• _Problem A_:
Answer these questions about the systems documentation, giving each answer on its own line and marking it to match:
(i) In which group does the runtime place a system that is not explicitly assigned to a group?
(ii) Which method is the only one you can use to run a Job.WithCode construction?
(iii) What does AlwaysSynchronizeSystemAttribute do?
• _Problem B_:
Retype the passage of the systems documentation between "The Job property" and "a single job.", inclusive.

• _Supplied text_:

All of these functions are executed on the main thread. To perform work on background threads, you can schedule jobs from the OnUpdate() function.
System update order
The runtime executes systems in the order determined by their ComponentSystemGroup. Place a system in a group using UpdateInGroupAttribute. Use UpdateBeforeAttribute and UpdateAfterAttribute to specify the execution order within a group.
If you do not explicitly place a system in a specific group, the runtime places it in the default World SimulationSystemGroup. By default, all systems are discovered, instantiated, and added to the default World. You can use the DisableAutoCreationAttribute to prevent a system from being created automatically.
Entity queries
A system caches all queries created through an Entities.ForEach construction, through
ComponentSystemBase.GetEntityQuery, or through ComponentSystemBase.RequireForUpdate. By default,
the runtime only calls a system's OnUpdate()
function when one of these cached queries finds entities. You
can use the AlwaysUpdateSystemAttribute to have the system always update. Note that a system
with no queries is also updated every frame.
Entities.ForEach and Job.WithCode constructions
The Entities property provides a convenient mechanism for iterating over entity data. Using an Entities.ForEach construction, you can define your entity query, specify a lambda function to run for each entity, and either schedule the work to be done on a background thread or execute the work immediately on the main thread.
The Entities.ForEach construction uses a C# compiler extension to take a data query syntax that describes your intent and translate it into efficient (optionally) job-based code.
The Job property provides a similar mechanism for defining a C# Job. You can only use
Schedule()
to run a Job.WithCode construction, which executes the lambda function as a single job.
System attributes
You can use a number of attributes on your SystemBase implementation to control when it updates:
- UpdateInGroupAttribute -- place the system in a ComponentSystemGroup.
- UpdateBeforeAttribute -- always update the system before another system in the same group.
- UpdateAfterAttribute -- always update the system after another system in the same group.
- AlwaysUpdateSystemAttribute -- invoke
OnUpdate
every frame. - DisableAutoCreationAttribute -- do not create the system automatically.
- AlwaysSynchronizeSystemAttribute -- force a sync point before invoking
OnUpdate
.
Properties
Dependency
The ECS-related data dependencies of the system.
Declaration
protected JobHandle Dependency { get; set; }
Property Value
Type | Description |
---|---|
JobHandle |
Remarks
Before OnUpdate(), the Dependency property represents the combined job handles of any job that writes to the same components that the current system reads -- or reads the same components that the current system writes to. When you use Entities.ForEach or Job.WithCode, the system uses the Dependency property to specify a job’s dependencies when scheduling it. The system also combines the new job's JobHandle with Dependency so that any subsequent job scheduled in the system depends on the earlier jobs (in sequence).
The following example illustrates an OnUpdate()
implementation that relies on implicit dependency
management. The function schedules three jobs, each depending on the previous one:
protected override void OnUpdate()

• _Supplied information_:
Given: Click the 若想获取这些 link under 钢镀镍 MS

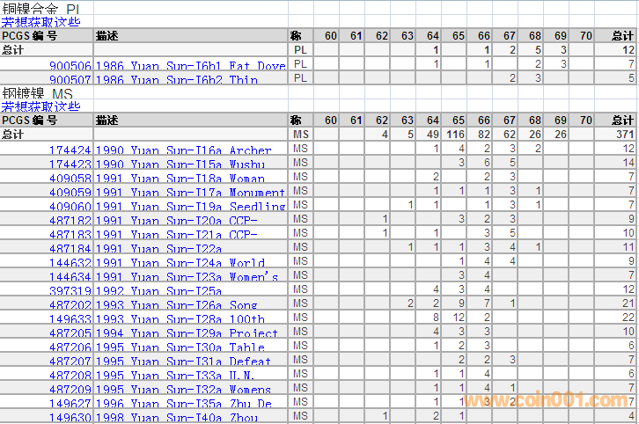Looking at the screenshot, I should click(x=40, y=106).
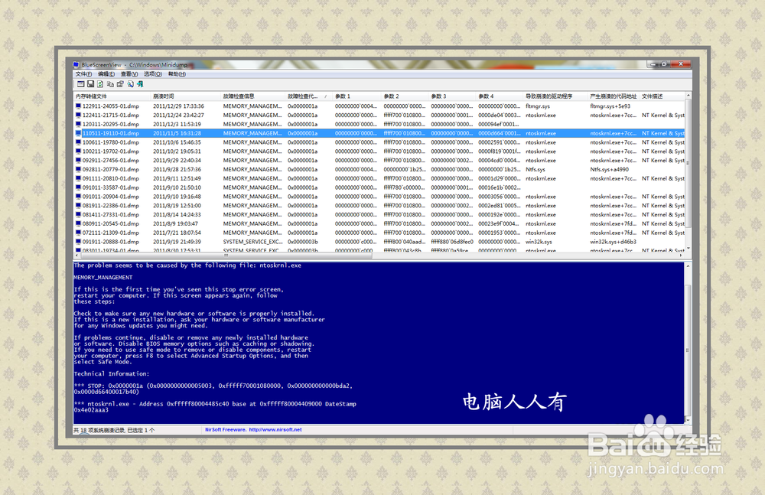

• _Correct output A_:
(i) The default World SimulationSystemGroup.
(ii) Schedule().
(iii) It forces a sync point before invoking OnUpdate.

• _Correct output B_:
The Job property provides a similar mechanism for defining a C# Job. You can only use
Schedule()
to run a Job.WithCode construction, which executes the lambda function as a single job.